Material for this task Block Start

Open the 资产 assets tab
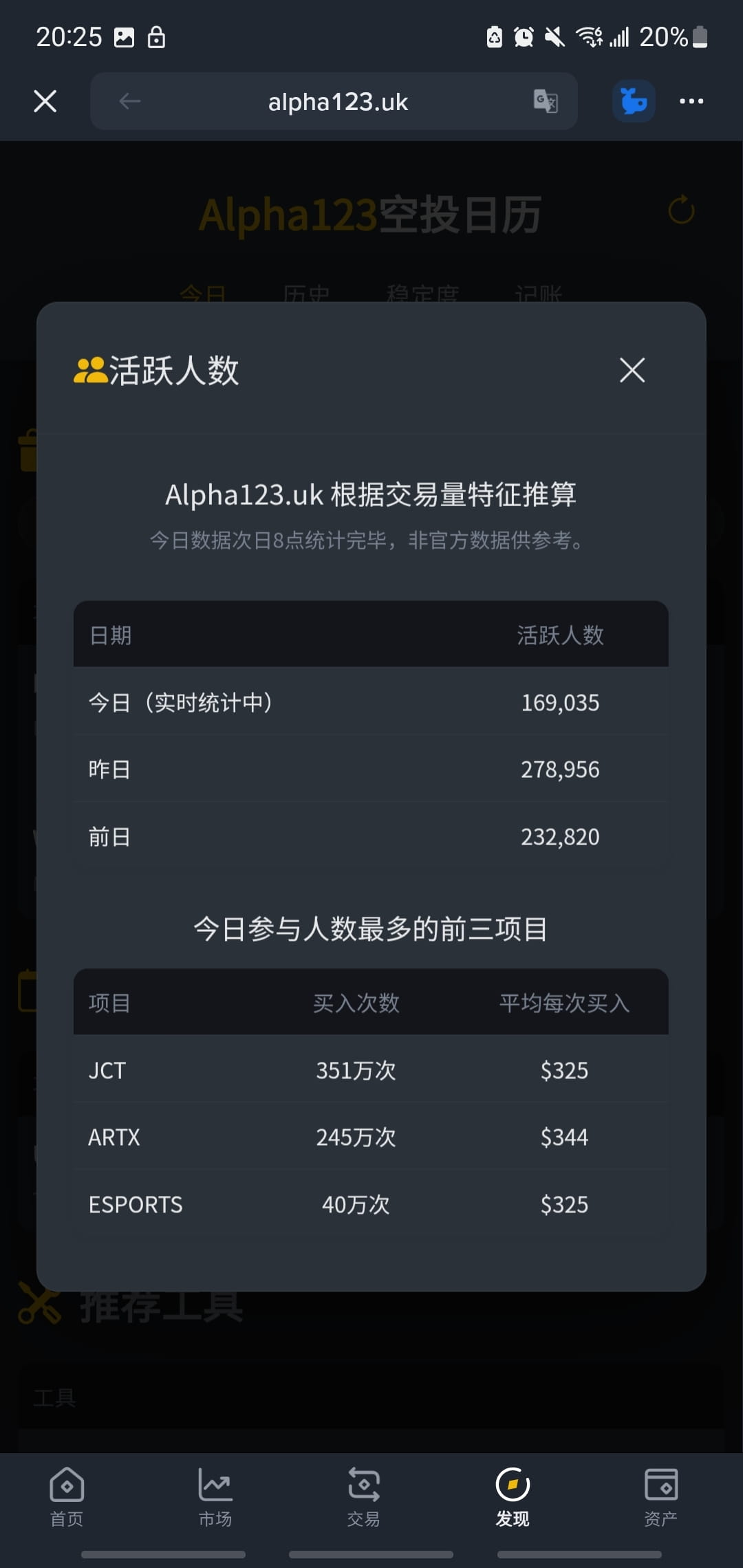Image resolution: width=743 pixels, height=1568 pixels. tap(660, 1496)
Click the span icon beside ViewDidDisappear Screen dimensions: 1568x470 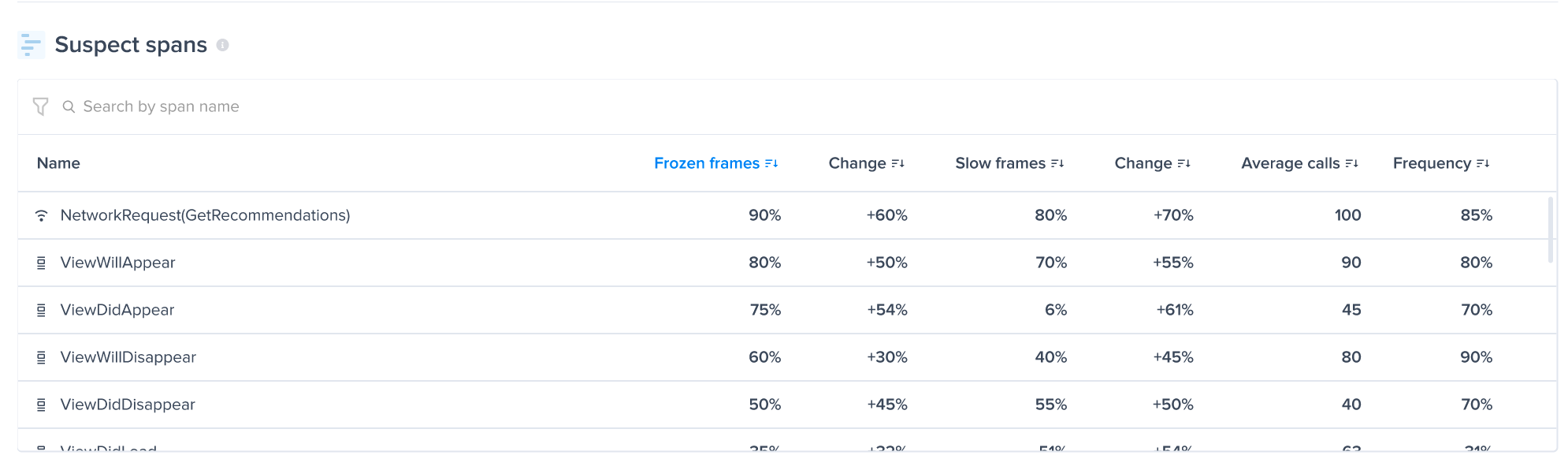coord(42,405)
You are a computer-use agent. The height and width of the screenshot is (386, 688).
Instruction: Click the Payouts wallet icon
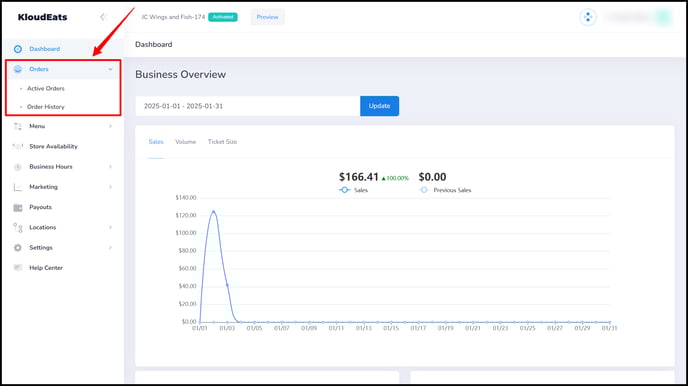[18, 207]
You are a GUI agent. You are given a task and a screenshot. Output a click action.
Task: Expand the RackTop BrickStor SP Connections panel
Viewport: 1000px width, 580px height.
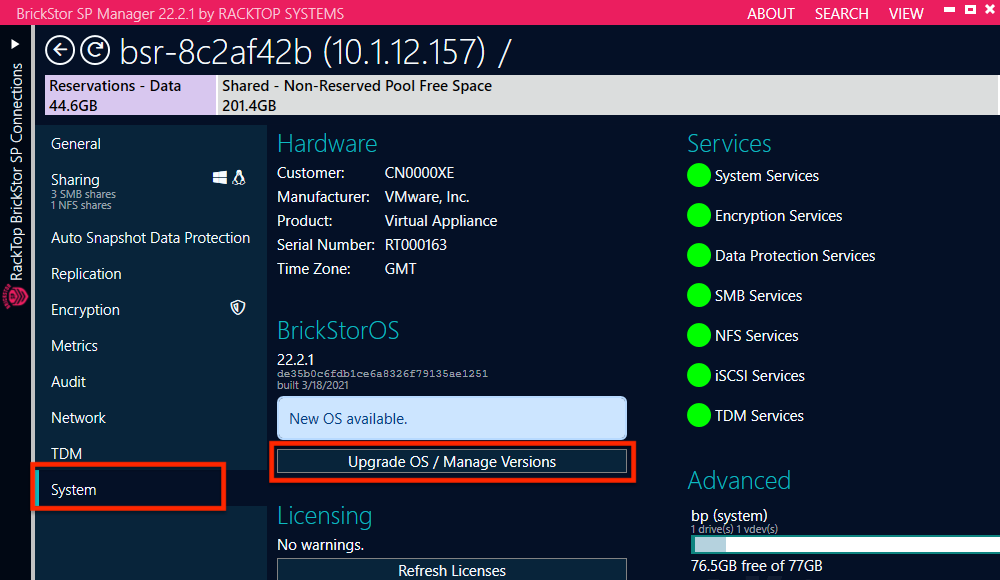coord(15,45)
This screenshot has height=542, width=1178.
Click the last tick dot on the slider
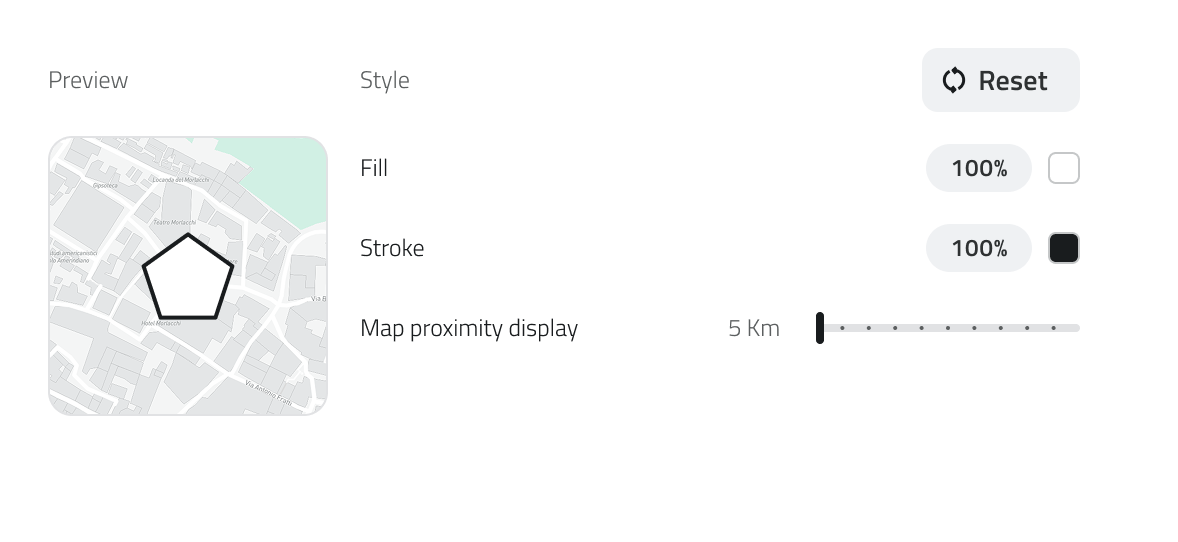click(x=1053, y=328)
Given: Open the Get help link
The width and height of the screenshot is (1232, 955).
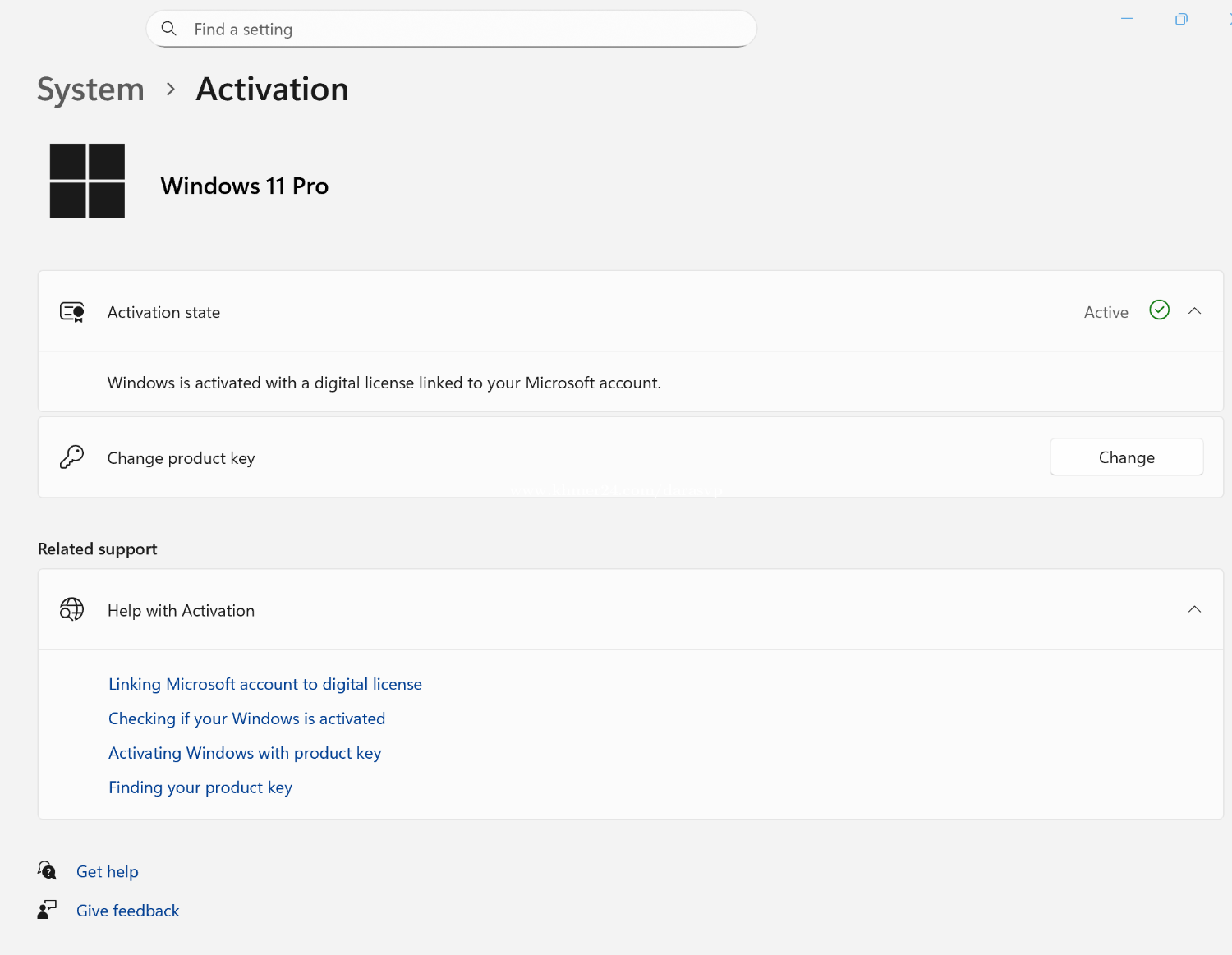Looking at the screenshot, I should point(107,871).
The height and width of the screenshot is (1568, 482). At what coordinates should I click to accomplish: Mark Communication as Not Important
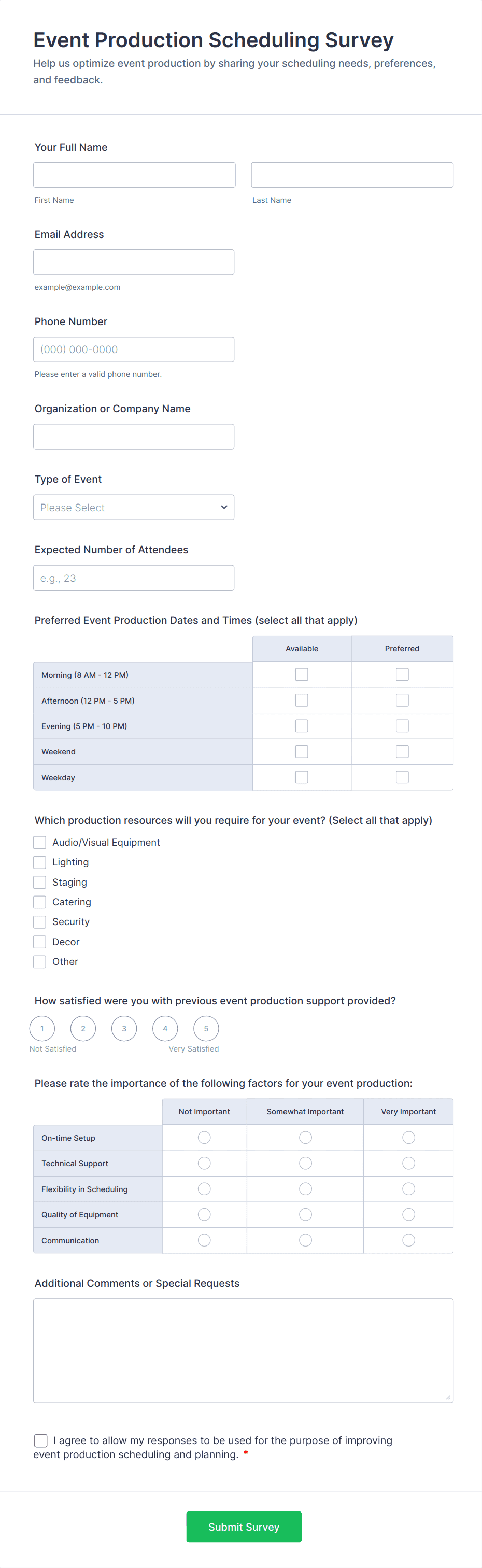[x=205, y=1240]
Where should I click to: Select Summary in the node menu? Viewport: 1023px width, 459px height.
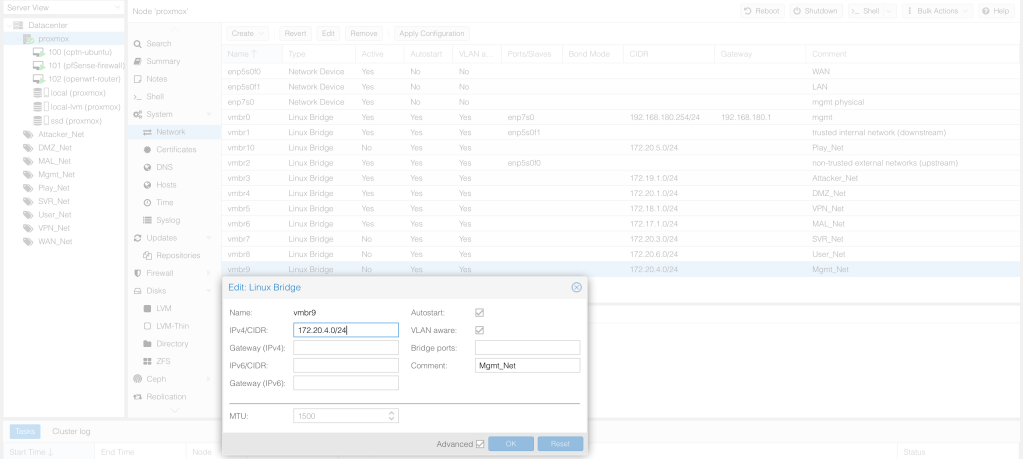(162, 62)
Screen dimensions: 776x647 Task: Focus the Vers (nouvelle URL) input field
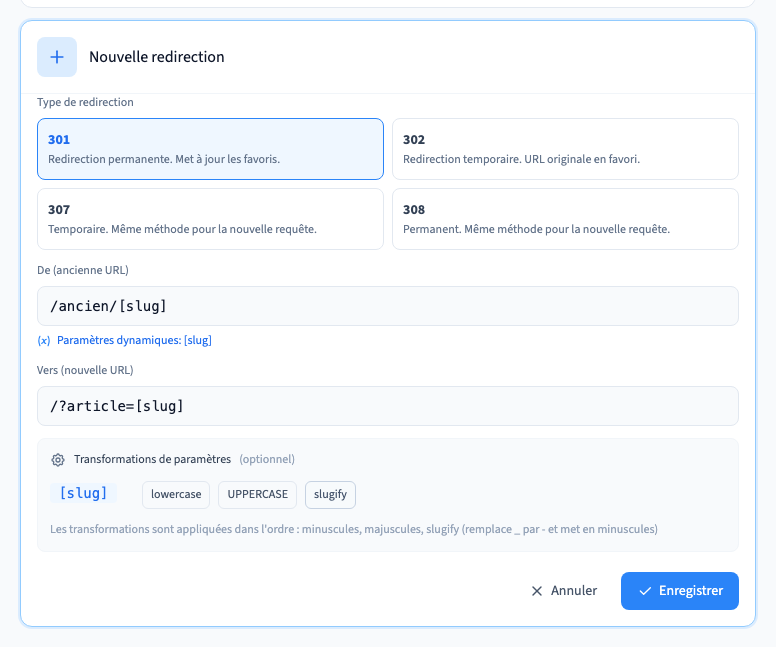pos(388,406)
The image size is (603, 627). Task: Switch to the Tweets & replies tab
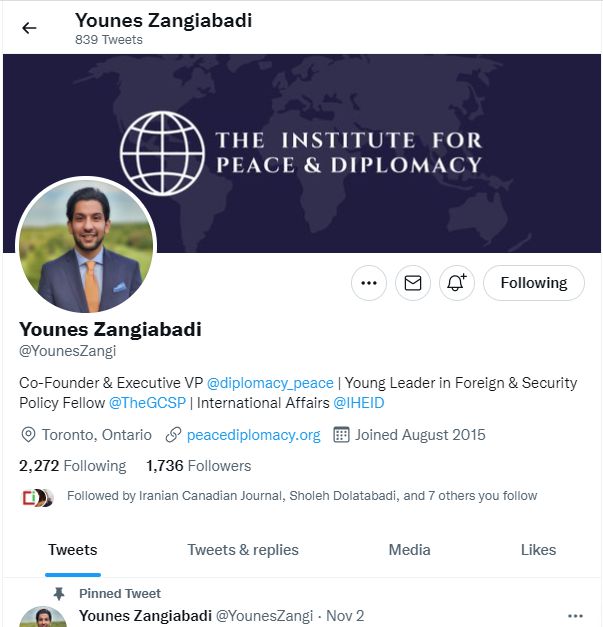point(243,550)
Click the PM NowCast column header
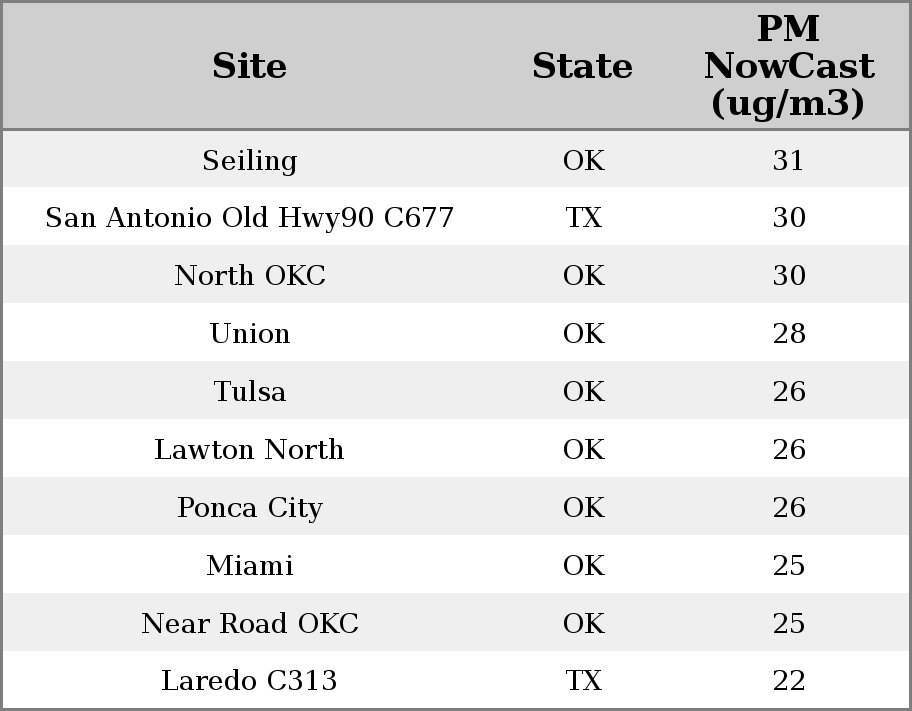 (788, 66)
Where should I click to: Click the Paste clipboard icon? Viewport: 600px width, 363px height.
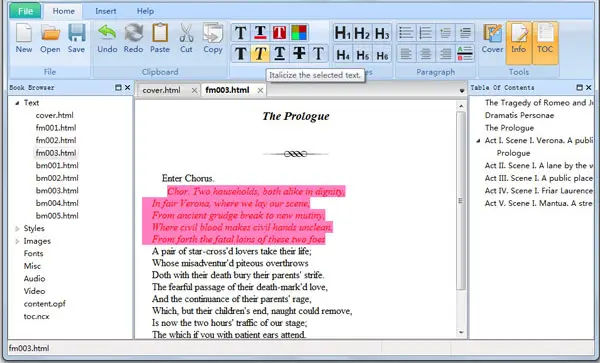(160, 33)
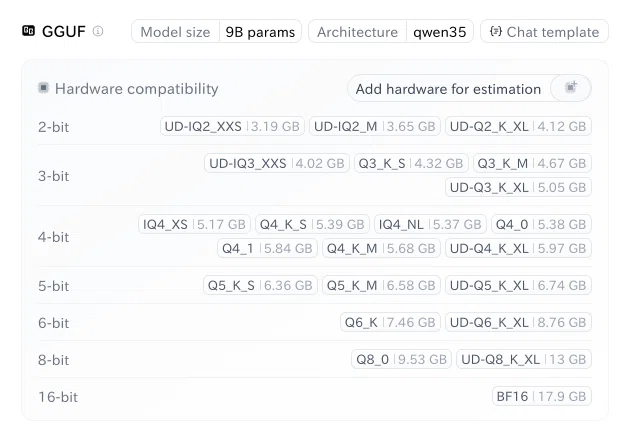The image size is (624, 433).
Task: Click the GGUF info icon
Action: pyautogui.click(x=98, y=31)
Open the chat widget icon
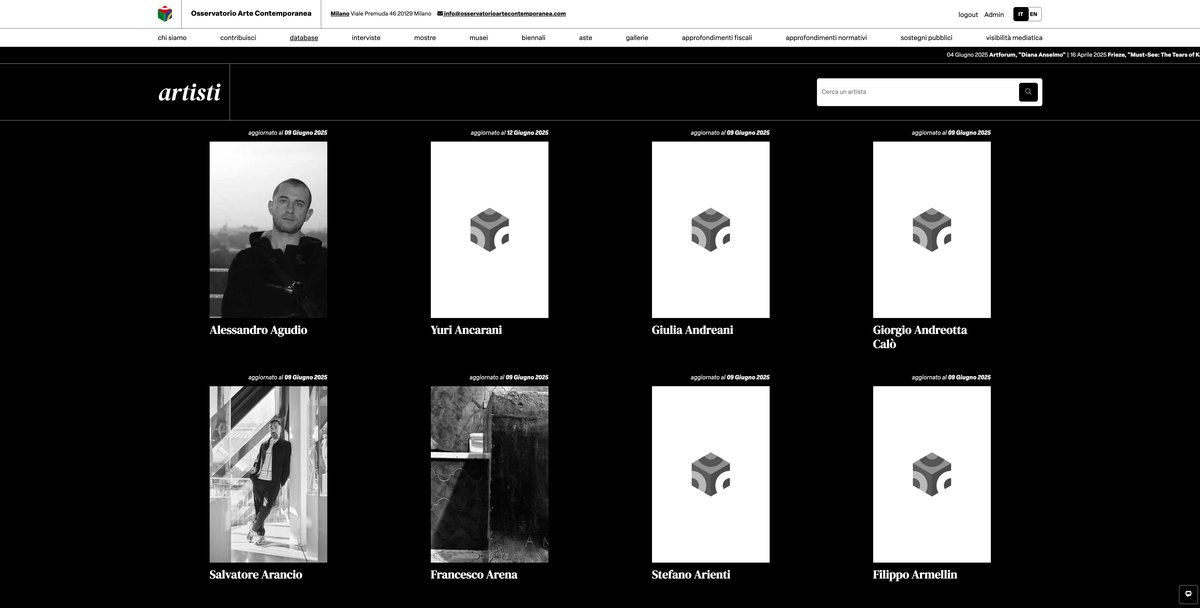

Material for this task Block End

_What to produce_. Your task is to copy only the lines above starting at the one containing "You are a GUI" and ending at the one containing "Given: Open the Get help link". Copy them exactly, both ends included, and omit the pictures.

_Solution to the problem_.
You are a GUI agent. You are given a task and a screenshot. Output a click action.
Task: Expand the RackTop BrickStor SP Connections panel
Viewport: 1000px width, 580px height.
coord(15,45)
This screenshot has height=542, width=1178.
Click the last tick dot on the slider
click(x=1053, y=328)
Given: Open the Get help link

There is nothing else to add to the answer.